§ RECORDS FOR THIS EXERCISE:
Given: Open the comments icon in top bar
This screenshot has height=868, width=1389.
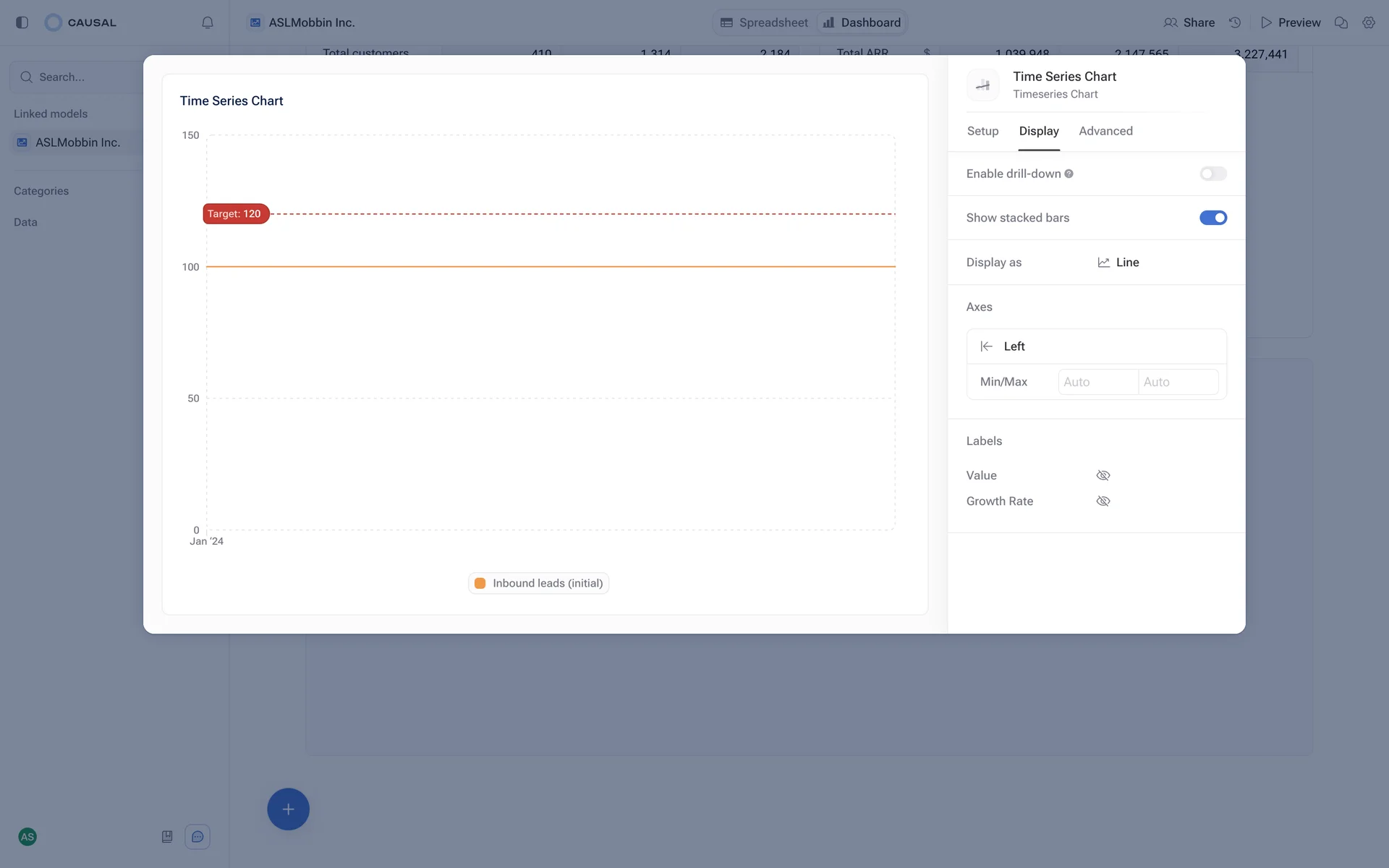Looking at the screenshot, I should pos(1341,22).
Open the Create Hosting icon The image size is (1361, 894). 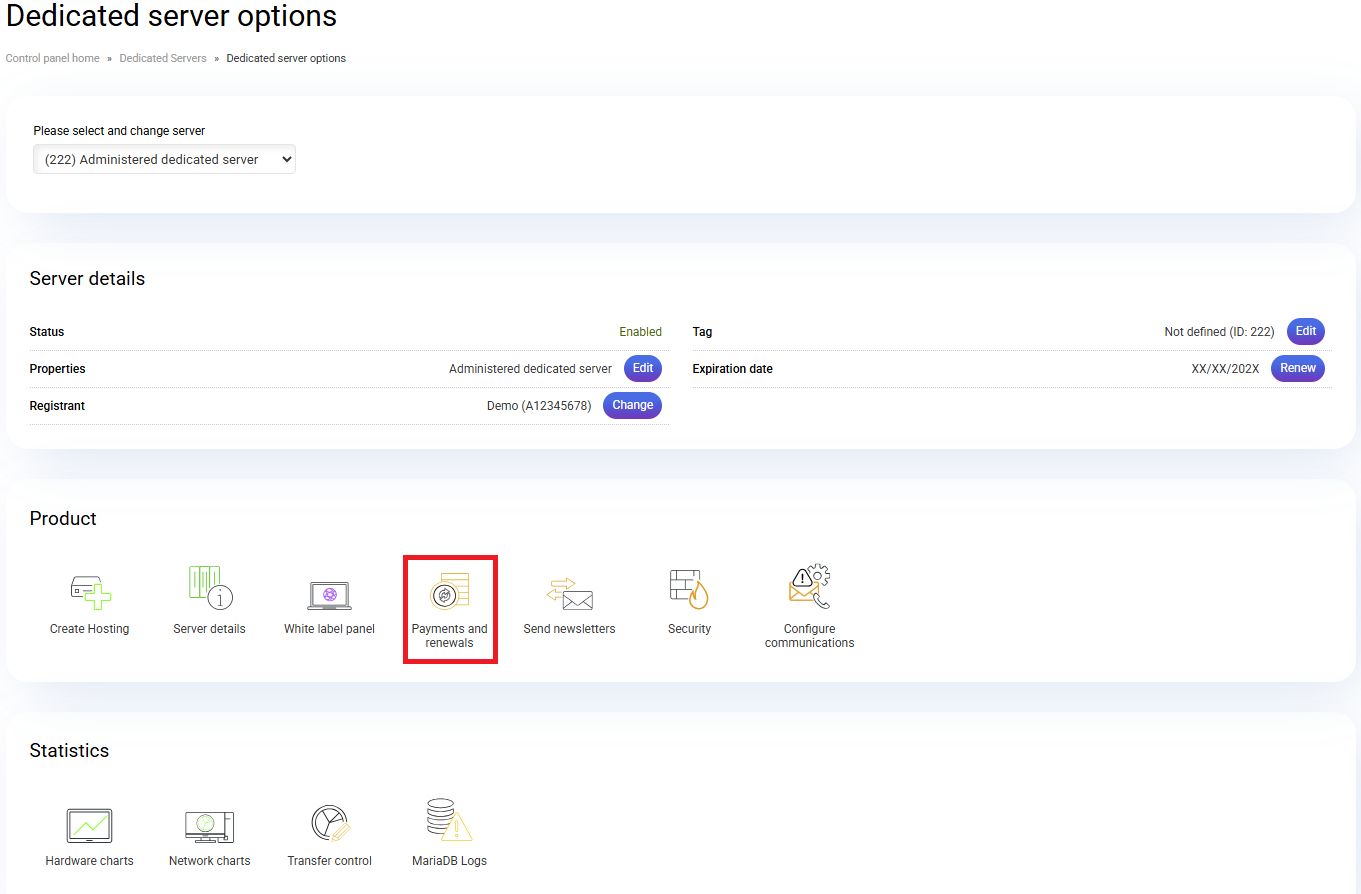click(x=90, y=592)
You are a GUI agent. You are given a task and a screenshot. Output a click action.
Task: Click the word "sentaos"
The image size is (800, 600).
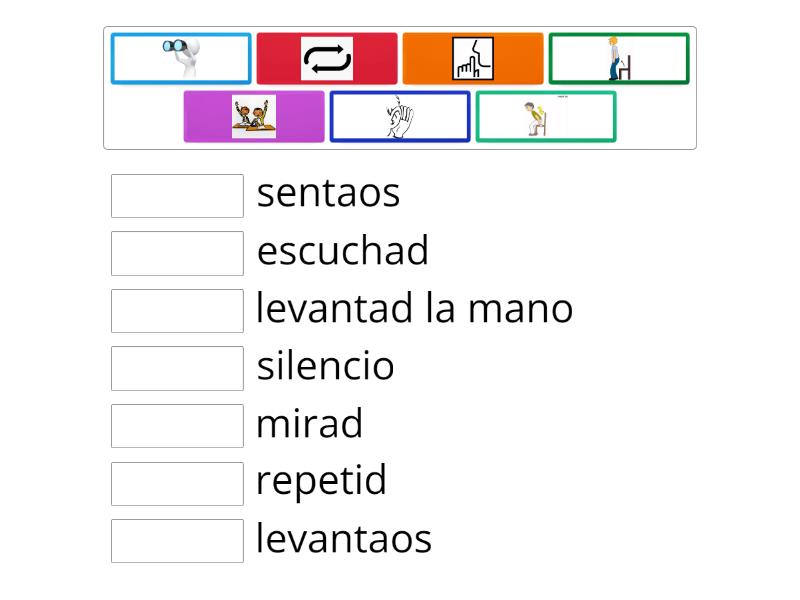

§ BRIEF: Switch "agent" to "assistant" in the lines running from the one containing "You are a GUI" through the end of the entries, and write those lines out again with nothing else altered. Omit the pictures from the output.

§ REPLY TO THE TASK:
You are a GUI assistant. You are given a task and a screenshot. Output a click action.
Task: Click the word "sentaos"
The image size is (800, 600).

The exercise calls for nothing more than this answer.